S P R Romaine¹, K M Bailey¹, A S Hall² and A J Balmforth¹

1. Division of Cardiovascular and Diabetes Research, Leeds Institute of Genetics, Health and Therapeutics, University of Leeds, Leeds, UK
2. Multidisciplinary Cardiovascular Research Centre (MCRC), Leeds Institute of Genetics, Health and Therapeutics, University of Leeds, Leeds, UK

Correspondence: SPR Romaine, Division of Cardiovascular and Diabetes Research, Leeds Institute of Genetics, Health and Therapeutics, The LIGHT Laboratories, University of Leeds, Leeds LS2 9JT, UK. E-mail: S.Romaine04@leeds.ac.uk

Received 23 April 2009; Revised 15 September 2009; Accepted 28 September 2009; Published online 3 November 2009.

Abstract

Statins (3-hydroxy-3-methylglutaryl coenzyme A reductase inhibitors) are well established in the treatment of hypercholesterolaemia and the prevention of coronary artery disease. Despite this, there is wide inter-individual variability in response to statin therapy, in terms of both lipid-lowering and adverse drug reactions.
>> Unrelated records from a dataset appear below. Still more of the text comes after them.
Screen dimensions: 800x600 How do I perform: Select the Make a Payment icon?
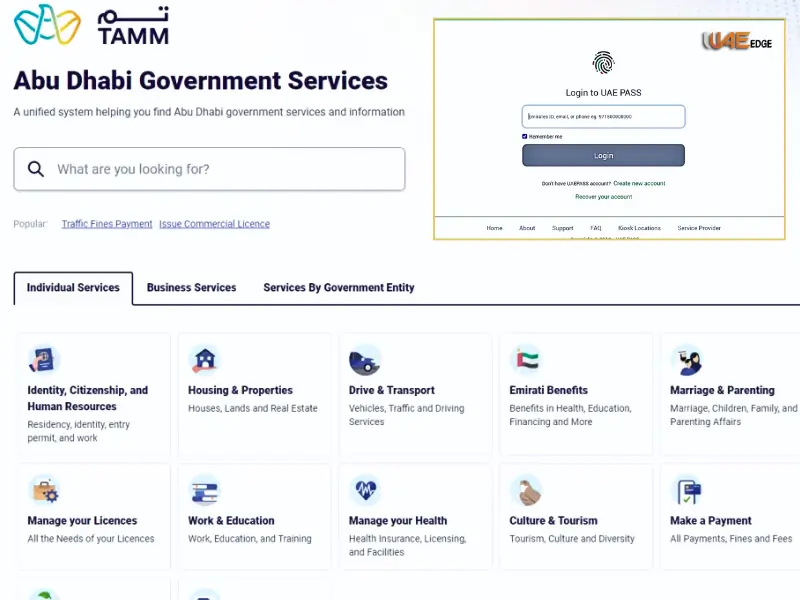click(687, 490)
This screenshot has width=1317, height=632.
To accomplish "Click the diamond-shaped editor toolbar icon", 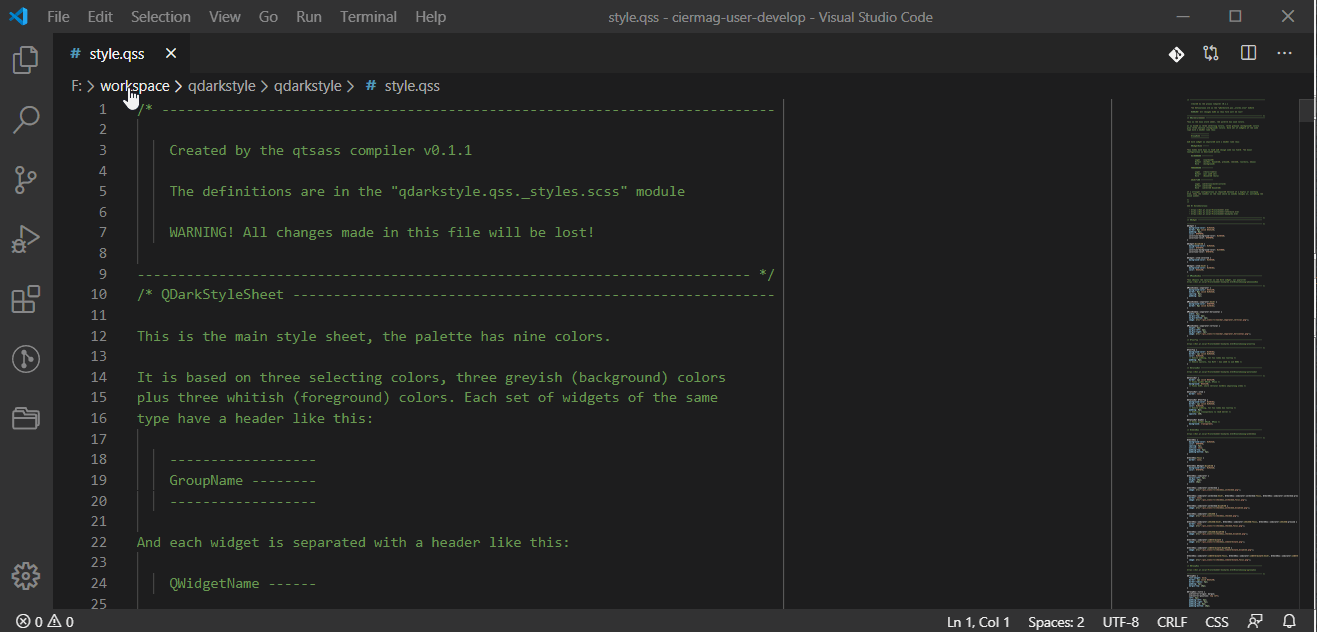I will (x=1175, y=52).
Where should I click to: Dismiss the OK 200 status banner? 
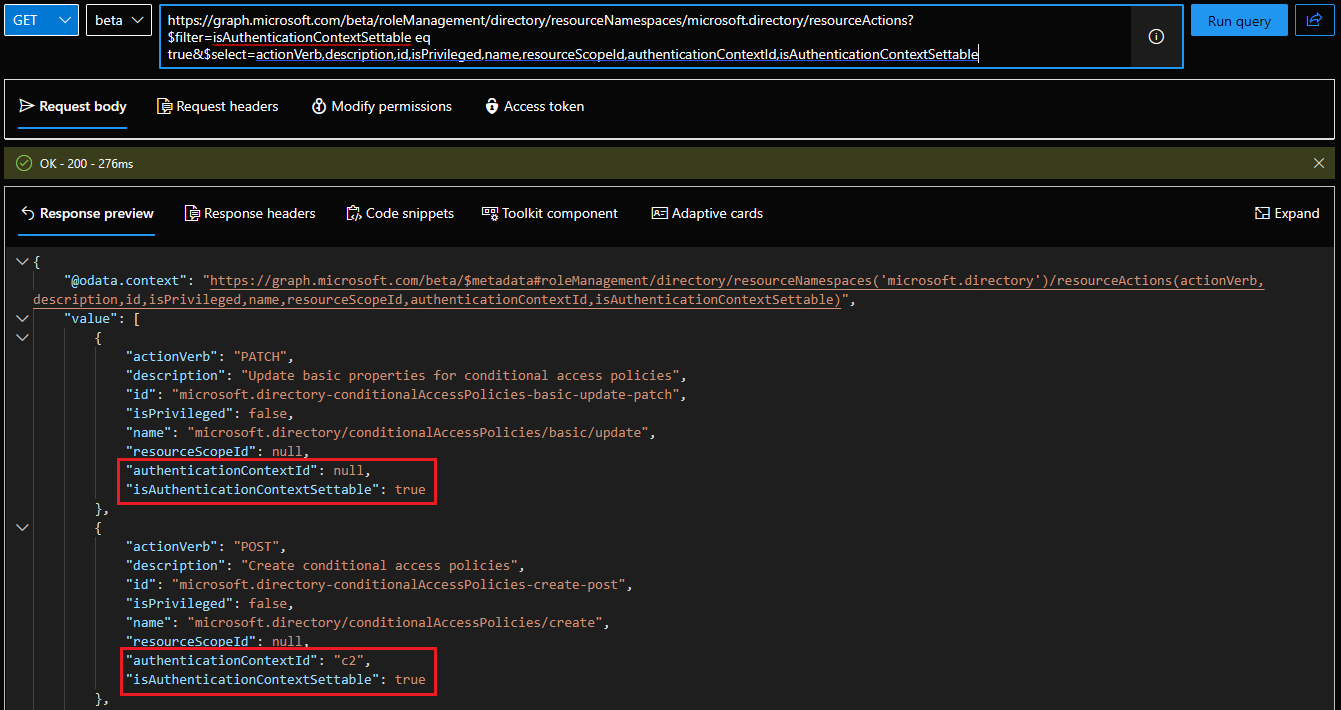(x=1318, y=163)
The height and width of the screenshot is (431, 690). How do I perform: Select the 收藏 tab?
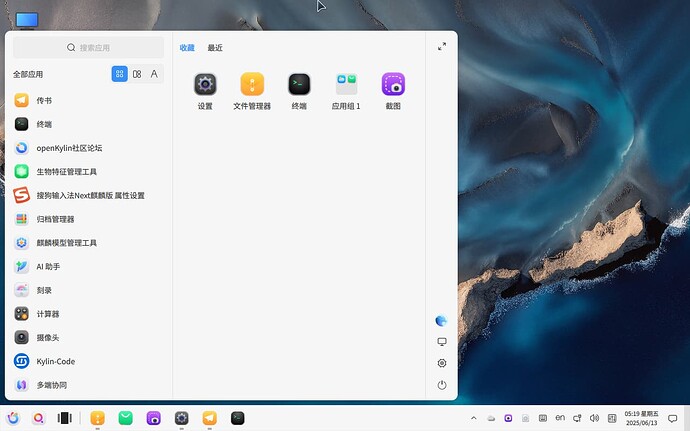(187, 48)
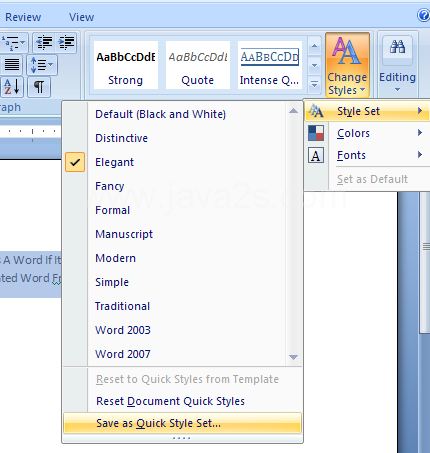This screenshot has width=430, height=453.
Task: Click the Microsoft Office Word Help icon
Action: pos(423,15)
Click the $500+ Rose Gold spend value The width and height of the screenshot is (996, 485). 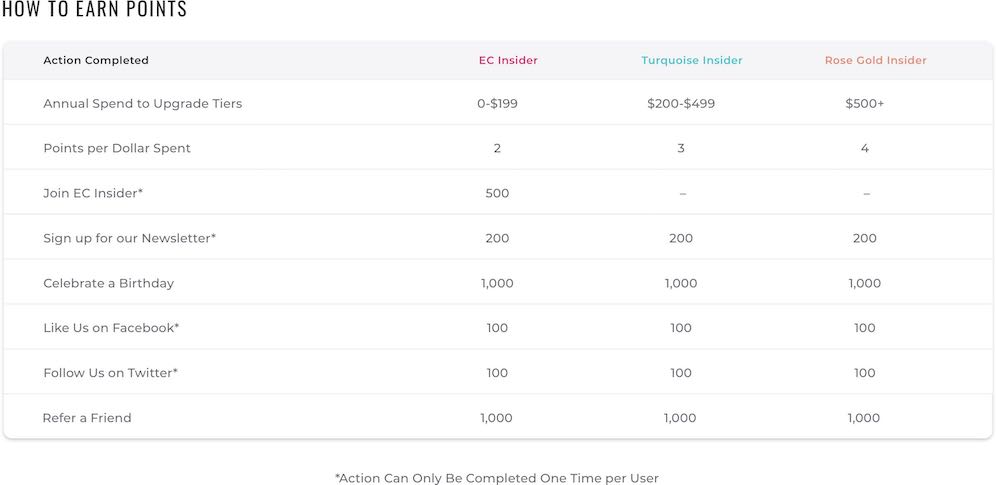pos(865,103)
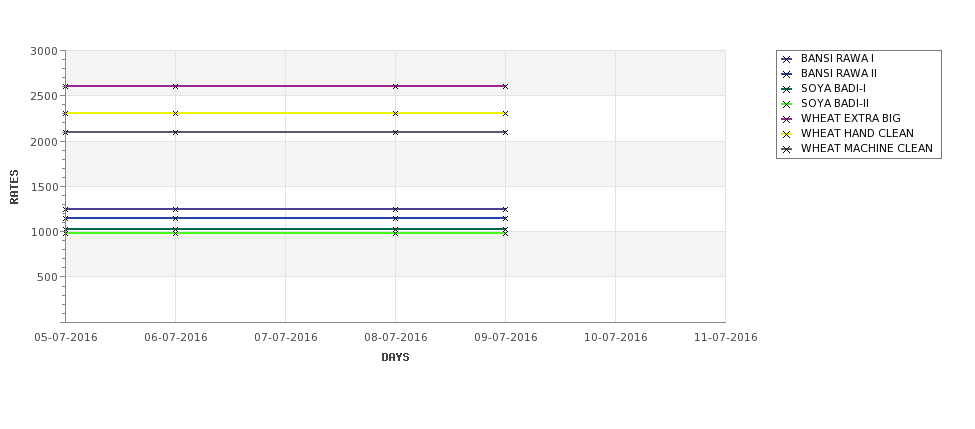Click the 07-07-2016 axis date label

pyautogui.click(x=285, y=337)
The major site of statin action is within hepatocytes and recent interest has focussed on genetic variation in hepatic influx and efflux transporters for their potential to explain these differences. In this review we explore current literature regarding the pharmacokinetic and pharmacodynamic influence of the common c.388A>G and c.521T>C single-nucleotide polymorphisms (SNPs) within the solute carrier organic anion transporter 1B1 (SLCO1B1) gene, encoding the organic anion transporter polypeptide 1B1 (OATP1B1) influx transporter. We discuss their potential to predict the efficacy of statin therapy and the likelihood that patients will experience adverse effects.